Businesses react…
UK inflation rose faster than expected with the Consumer Prices Index (CPI) leaping to a 10.1% annual increase in July versus the consensus forecast of 9.8%.
On a monthly basis, July’s CPI rose by 0.6%, with food prices making the largest upward contribution to the change in CPI annual inflation rates between June and July 2022. Like in the previous two CPI releases by the Office for National Statistics (ONS), this growth recorded a new 40-year high for inflation. The previous high of an 8.4% annual increase was recorded in March 1992, during the early 1990s recession.
The Bank of England (BoE), which hiked the bank base rate by 0.50% to 1.75% earlier this month in an attempt to control rising prices, has predicted that inflation will rise even further to 13%.
“Inflation is soaring even higher, and we have all come to accept that matters will get worse before they get better,” Chieu Cao, chief executive at financial wellbeing platform Mintago, said. “Ultimately, there is no quick fix to the current financial situation and the issues that are causing the cost-of-living crisis will remain in place for some time.
“That said, aside from pay rises, there are other ways in which employers can better support their employees to ease the financial stress that many are under.”
Paul McGerrigan, chief executive at fintech brokerage Loan.co.uk, stressed the need for stability and decisiveness on the part of government leaders.
“Until the conflict in Ukraine is definitively on its way to resolution, and stability returns to the flow of materials around the globe, we are in for a further tough ride and there are tough decisions to be made by the government and by many millions of households across the UK,” he said.
Mohsin Rashid, co-founder of ZIPZERO, pointed out that the lack of action being taken to address the cost-of-living crisis becomes more concerning every time these monthly figures are published.
“We need a long-term collaborative strategy between government, energy providers, and retailers,” he added.
However, for Atul Bhakta, chief executive at eCommerce firm One World Express, businesses have been forced to shoulder the weight of many tough decisions in recent years.

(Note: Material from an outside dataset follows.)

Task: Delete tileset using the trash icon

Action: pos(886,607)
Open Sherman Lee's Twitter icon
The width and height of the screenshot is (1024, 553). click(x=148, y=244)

“Now they are faced with a choice between passing price rises on to customers or trying to protect customers and letting their own finances suffer,” he said. “Clearly, strong leadership is needed from the government. Businesses need clarity on and confidence in the path forward, so they can respond effectively to short-term headwinds.

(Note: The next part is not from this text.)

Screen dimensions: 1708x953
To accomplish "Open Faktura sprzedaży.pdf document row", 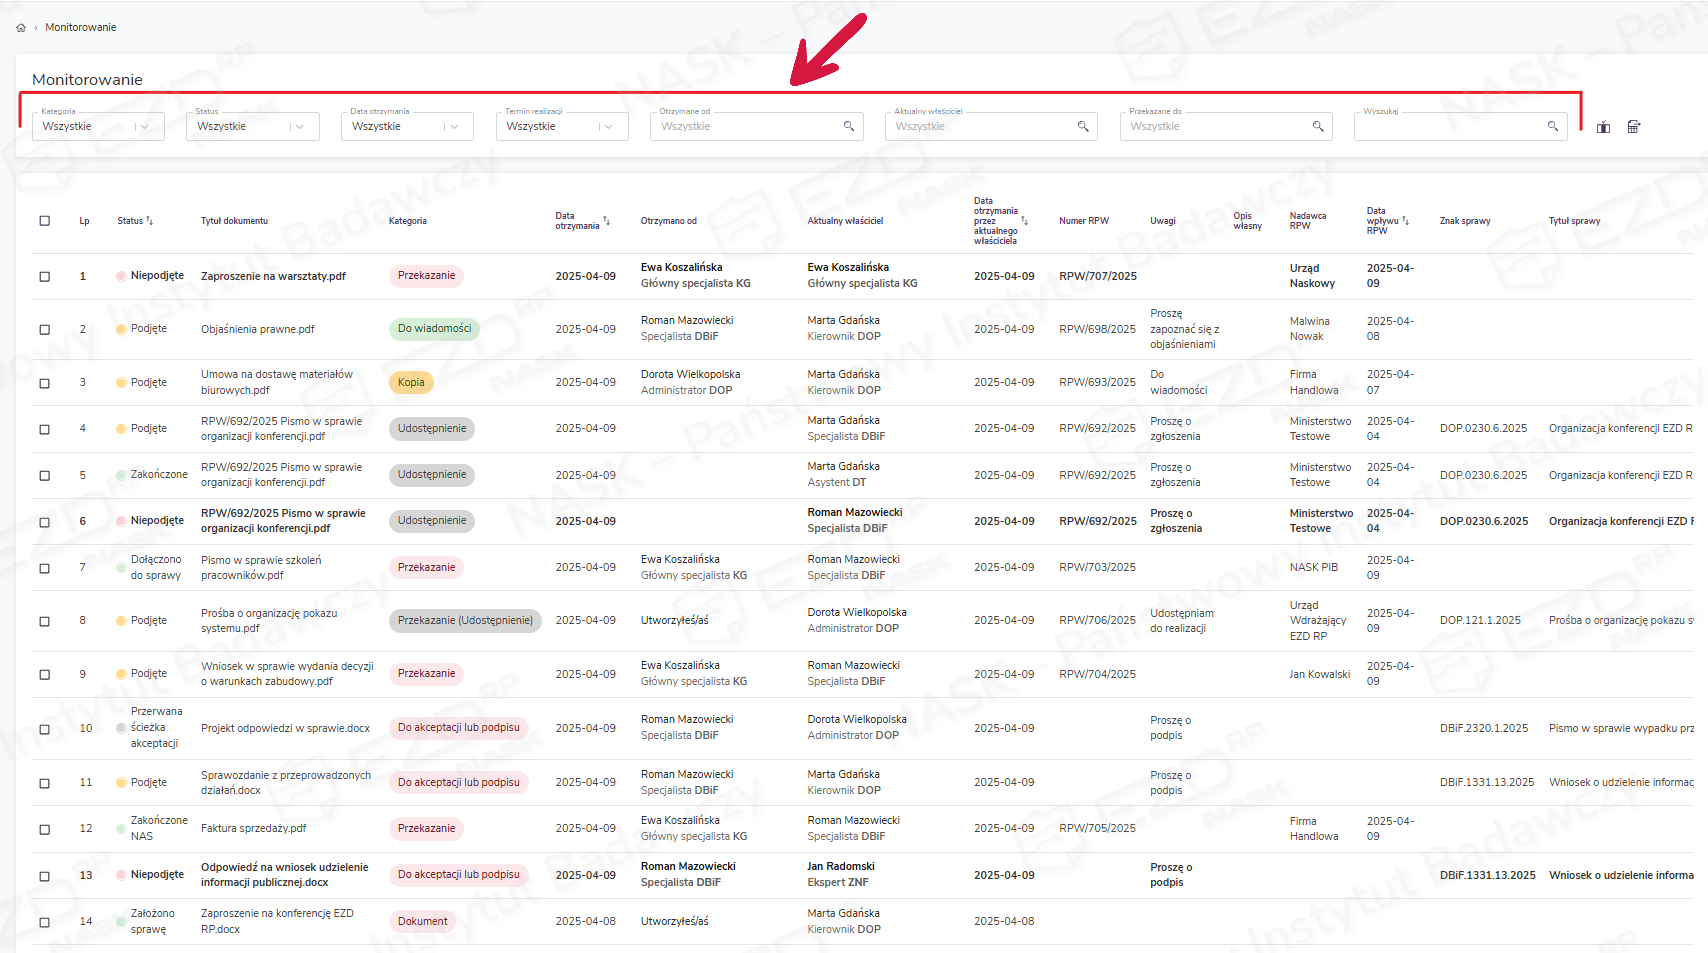I will pyautogui.click(x=253, y=828).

“Naturally, this is not an issue that can be resolved overnight – all of us will feel the pinch to some degree. Today’s figures underline the importance of providing certainty to businesses for today, so they can step more confidently into tomorrow.”

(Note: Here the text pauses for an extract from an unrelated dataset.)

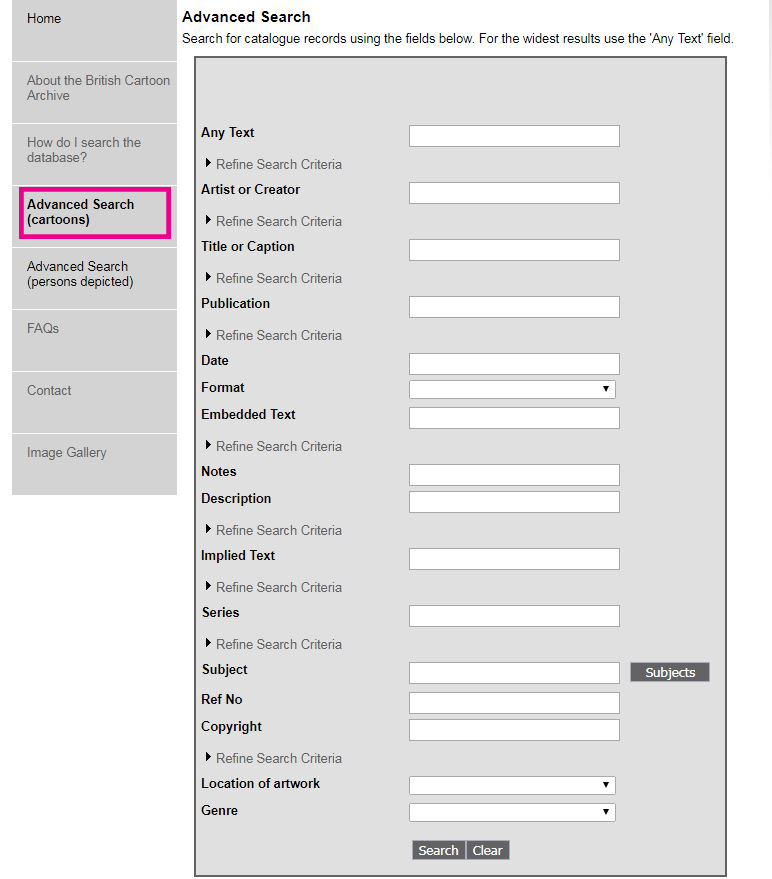Open the Subjects picker button
Viewport: 772px width, 879px height.
coord(669,672)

Read more: Inflation, low affordability and the impact on the mortgage market.
From a mortgage advice point of view, Jonathan Burridge, founding adviser at hybrid mortgage adviser We Are Money, advised clients to act as early as possible if their rate is coming to an end.
“There is a view that we have seen all the base rate movements for a while, but the market is uncertain and there is still plenty of risk of further rises,” Burridge said. “With more and more lenders providing offers valid for six months on remortgages, it is possible to start planning seven to eight months ahead of the approaching end date of an existing deal.
“Look at your unsecured debts that are on variable rates, like credit cards and overdrafts. It could be a good time to consider repaying these from savings or by consolidating into one new fixed rate loan. If costs are starting to bite, can you change some of your existing contracts, extending the term or moving to a fixed rate that might reduce your costs or prevent them from rising?”
Lewis Shaw, founder of Mansfield-based Shaw Financial Services, added that anyone taking out a new mortgage needs to establish what future costs might look like to avoid getting themselves into financial hardship.
“If you already have a mortgage, it’s about acting sooner rather than later and possibly extending the term of your mortgage to free up more disposable income if you’re already stretched,” Shaw said.
ONS said the rise in inflation this month reflected price hikes across many parts of the basket.
Food and non-alcoholic beverage prices rose by 2.3% between June and July, taking its annual inflation rate to 12.7% in July. The annual rate for recreation and culture was 5.6% in the year to July 2022, up from 4.8% in June; while prices for housing and household services increased by 9.1% in the year to July, from 8.9% in the previous month.
Prices for miscellaneous goods and services increased by 4.0% in the year to July 2022, up from 3.1% in June. Restaurant and hotel prices rose by 9.0% last month, up from 8.6% in the month prior. The annual increase for transport was 15.1% in July 2022, down from 15.2% in June.
Meanwhile, prices for clothing and footwear items fell by 1.5% between June and July 2022, compared with a larger fall of 2.0% in the previous year.